So there's this disconnect between what is being put out there as like the, the best practice or like the standard of care and what is actually happening in the reality. And I think that disconnect is putting parents at a disadvantage because they don't have the confidence or the tools to bed share safely, which ends up being the reality for, like you said, the majority of parents.

Ceridwen

Yeah. The vast majority. Yeah.

Gabrielle

Yeah. At some point they might not do it every night. They might not do it for the whole night, but at some point baby, you know, majority of parents bring baby into bed and they're told that they shouldn't be here, that they don't know how to do it safely.

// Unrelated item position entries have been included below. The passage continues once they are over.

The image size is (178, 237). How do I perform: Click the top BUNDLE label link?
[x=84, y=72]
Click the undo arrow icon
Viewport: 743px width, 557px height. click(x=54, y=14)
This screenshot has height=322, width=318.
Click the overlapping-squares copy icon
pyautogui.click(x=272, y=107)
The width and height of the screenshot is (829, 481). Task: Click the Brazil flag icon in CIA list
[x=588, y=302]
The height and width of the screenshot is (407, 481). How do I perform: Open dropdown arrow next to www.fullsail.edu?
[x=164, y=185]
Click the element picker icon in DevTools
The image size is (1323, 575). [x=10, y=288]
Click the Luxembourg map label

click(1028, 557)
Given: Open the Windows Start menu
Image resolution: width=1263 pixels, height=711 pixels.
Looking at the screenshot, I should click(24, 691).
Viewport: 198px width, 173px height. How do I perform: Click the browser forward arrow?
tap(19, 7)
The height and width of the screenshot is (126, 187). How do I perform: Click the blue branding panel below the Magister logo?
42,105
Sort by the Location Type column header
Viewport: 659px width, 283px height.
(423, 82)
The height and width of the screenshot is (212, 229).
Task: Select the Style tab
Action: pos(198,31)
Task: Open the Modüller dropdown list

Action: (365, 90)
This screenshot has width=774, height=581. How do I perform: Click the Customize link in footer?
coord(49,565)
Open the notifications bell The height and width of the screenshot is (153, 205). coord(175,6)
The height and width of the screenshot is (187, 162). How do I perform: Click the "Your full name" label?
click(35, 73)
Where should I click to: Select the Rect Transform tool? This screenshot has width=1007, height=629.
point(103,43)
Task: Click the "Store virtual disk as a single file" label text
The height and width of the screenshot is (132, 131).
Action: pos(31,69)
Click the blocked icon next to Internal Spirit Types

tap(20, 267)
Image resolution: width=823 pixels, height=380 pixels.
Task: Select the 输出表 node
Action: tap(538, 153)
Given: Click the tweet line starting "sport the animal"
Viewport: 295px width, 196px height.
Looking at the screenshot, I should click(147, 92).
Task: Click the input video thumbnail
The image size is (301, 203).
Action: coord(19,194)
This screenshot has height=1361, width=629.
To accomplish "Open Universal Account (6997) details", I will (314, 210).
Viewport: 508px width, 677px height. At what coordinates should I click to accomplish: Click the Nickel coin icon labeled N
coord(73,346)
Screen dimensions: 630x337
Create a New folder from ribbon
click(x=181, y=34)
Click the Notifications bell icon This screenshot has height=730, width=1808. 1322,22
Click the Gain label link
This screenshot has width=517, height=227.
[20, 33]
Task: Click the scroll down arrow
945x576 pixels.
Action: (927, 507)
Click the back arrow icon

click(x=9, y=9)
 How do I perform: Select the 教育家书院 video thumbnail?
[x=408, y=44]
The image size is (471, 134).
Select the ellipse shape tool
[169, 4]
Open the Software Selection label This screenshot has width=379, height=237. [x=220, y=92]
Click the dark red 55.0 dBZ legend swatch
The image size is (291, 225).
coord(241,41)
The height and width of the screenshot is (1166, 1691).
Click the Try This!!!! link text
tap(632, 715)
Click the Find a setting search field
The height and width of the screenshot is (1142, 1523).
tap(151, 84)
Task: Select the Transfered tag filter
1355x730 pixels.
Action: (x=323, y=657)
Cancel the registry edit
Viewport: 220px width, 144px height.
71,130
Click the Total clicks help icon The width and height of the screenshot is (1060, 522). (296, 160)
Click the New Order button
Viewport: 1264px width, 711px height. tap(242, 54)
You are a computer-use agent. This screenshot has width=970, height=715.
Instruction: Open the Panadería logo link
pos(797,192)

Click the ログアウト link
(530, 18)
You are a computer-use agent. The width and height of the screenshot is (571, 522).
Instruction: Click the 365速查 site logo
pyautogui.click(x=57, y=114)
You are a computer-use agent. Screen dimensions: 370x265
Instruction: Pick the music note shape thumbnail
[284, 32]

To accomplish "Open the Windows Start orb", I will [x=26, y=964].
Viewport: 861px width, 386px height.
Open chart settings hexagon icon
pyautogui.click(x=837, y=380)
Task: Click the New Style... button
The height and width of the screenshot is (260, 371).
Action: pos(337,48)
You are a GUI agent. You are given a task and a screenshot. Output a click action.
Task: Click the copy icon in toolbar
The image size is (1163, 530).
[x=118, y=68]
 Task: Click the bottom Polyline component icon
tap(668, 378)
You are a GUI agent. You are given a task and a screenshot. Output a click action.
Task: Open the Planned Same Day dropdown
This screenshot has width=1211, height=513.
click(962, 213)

And moms are left with this message. And again, like they're inherently a danger to their babies, which is just not true.

Ceridwen

And as you kind of explained to us at the beginning of this episode, there's all these reasons where actually it can be protective in some cases. And for, are there any cases where babies should not be co-sleeping where bed sharing would not be considered safe?

Gabrielle

That's a good question. That's a good question. I, I think it's a very nuanced conversation.

And I always recommend parents kind of make their own decisions with this, especially with things like you know, those, those first few months are what am I looking for? I don't want to say the most dangerous cause I don't want to put like a scary lens on this, but babies are most vulnerable in those first couple of months. So we definitely want to be very deliberate about following the safe sleep seven during those initial months.

In terms of like the nuances with having like another parent in the bed, for example, or things like that, those things get a little bit more relaxed as baby gets older and more mobile. And you know, it's not in that, that very vulnerable state. So I usually direct parents to James McKenna's work in his book, safe infant sleep, because he talks a lot about those nuances between you know, different sleeping arrangements and things like that to kind of put it in, in plain terms.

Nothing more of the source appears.